« Afghanistan ? No. Argentina ? Abstention. Australia ? Yes ». Cette litanie, déroulée d'une voix nasillarde par le président de l'Assemblée Générale des Nations unies et qui va durer de longues minutes, tous les Israéliens la connaissent jusqu'à aujourd'hui. Avant la déclaration d'Indépendance, c'est certainement le moment le plus fort, l'émotion collective la plus intense qu'aient vécus les habitants du futur Etat d'Israël. Ce 29 novembre 1947, les Etats membres de la toute jeune Organisation des Nations unies vont décider du sort du peuple qui réside à Sion. Dans ce qui est encore la Palestine mandataire, tous ceux qui le peuvent se sont regroupés autour des postes de radio et suivent fébrilement le déroulement du vote. Certains notent les suffrages au fur et à mesure. Chacun retient son souffle, jusqu'à l'explosion de joie qui répond au résultat du scrutin et à l'annonce de l'adoption de la résolution sur le partage de la Palestine, qui va entraîner la fin du mandat britannique et la création de l'Etat d'Israël.
Explosion de joie
Durant des jours, les rues du pays vont retentir des cris de bonheur, des danses et des défilés improvisés. Pourtant, chacun le sait déjà, le rejet du plan par les pays arabes signifie que la guerre est aux portes. Elle commence le lendemain, alors que les Anglais sont toujours là et laissent les Arabes lancer les premières attaques sans intervenir. Durant les mois qui suivent, c'est dans une euphorie mêlée de crainte que les Juifs vont se préparer à reprendre le contrôle de leur destinée dont ils ont été privés durant dix-neuf siècles, sans savoir si leur Etat ne sera pas balayé, avant d'avoir vu le jour. Il faut dire que ce plan composé par l'Onu portait en lui les germes de la guerre. Non seulement le refus arabe, mais le tracé de la carte annonçaient un Etat difficilement viable. Une maigre bande côtière, le nord-est de la Galilée, le désert du Néguev, des goulots d'étranglement pour l'Etat juif, Jérusalem isolée et sous contrôle international, tandis que tout le reste devait revenir au futur Etat arabe. Peu importe.
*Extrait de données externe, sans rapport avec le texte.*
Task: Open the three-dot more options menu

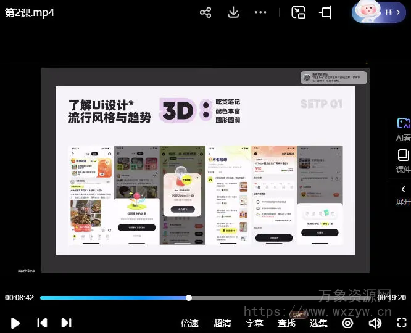Action: (x=260, y=12)
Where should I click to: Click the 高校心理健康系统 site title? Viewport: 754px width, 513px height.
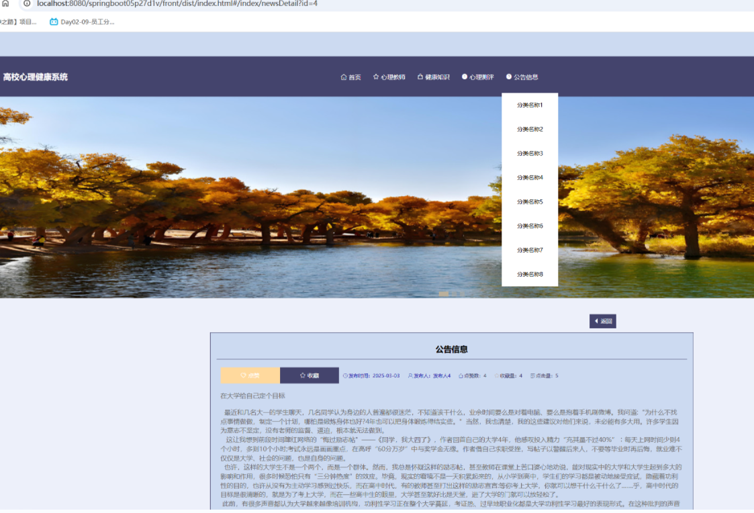pyautogui.click(x=35, y=77)
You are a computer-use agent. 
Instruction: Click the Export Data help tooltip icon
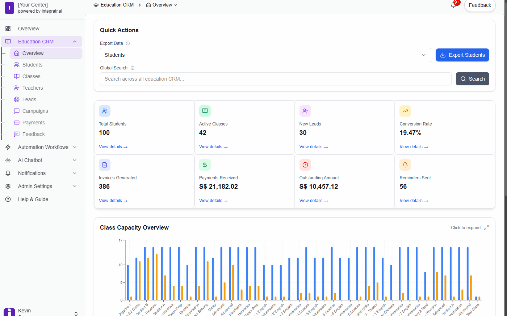point(127,43)
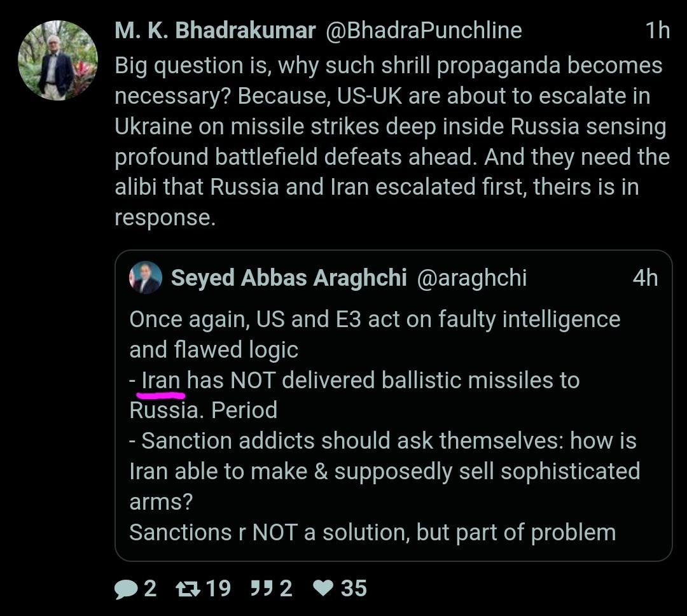Click the 4h timestamp in the quoted tweet
This screenshot has height=616, width=687.
point(645,278)
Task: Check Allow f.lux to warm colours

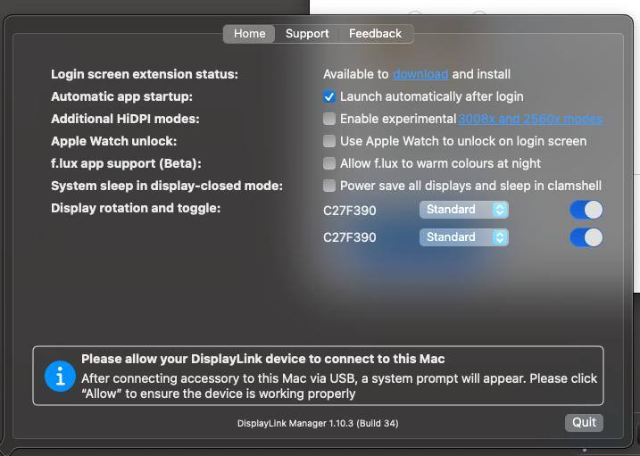Action: click(330, 163)
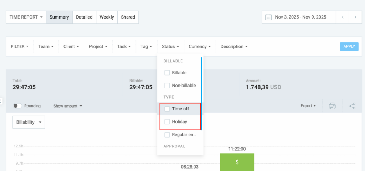The image size is (365, 171).
Task: Enable the Time off checkbox
Action: (167, 109)
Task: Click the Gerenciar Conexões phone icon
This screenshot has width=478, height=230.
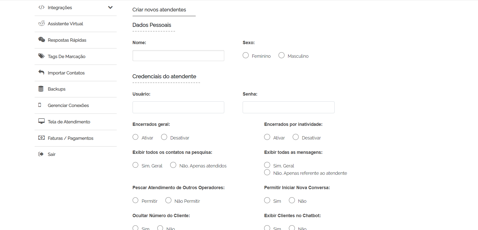Action: coord(40,105)
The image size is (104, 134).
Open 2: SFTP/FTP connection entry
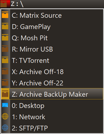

Pour le Yichouv, l'essentiel était dans le vote, la reconnaissance de son existence et de sa future indépendance.
C'est à partir de ce dessin impossible que l'Etat d'Israël a réussi à s'imposer, à survivre et à se développer jusqu'à la guerre de 1967, puis aux accords de paix avec l'Egypte et la Jordanie qui ont donné au pays son tracé actuel. Le plan de partage de 1947 n'a jamais été appliqué. Les guerres successives se sont chargées de le rendre impraticable. 70 ans plus tard, Israël ne compte plus les condamnations dont il a fait l'objet à l'Onu, au point que certains estiment que même la majorité obtenue en 1947 ne serait plus possible aujourd'hui. Et pourtant, Israël est né de sa légitimation par la communauté internationale et a acquis sa place parmi les nations.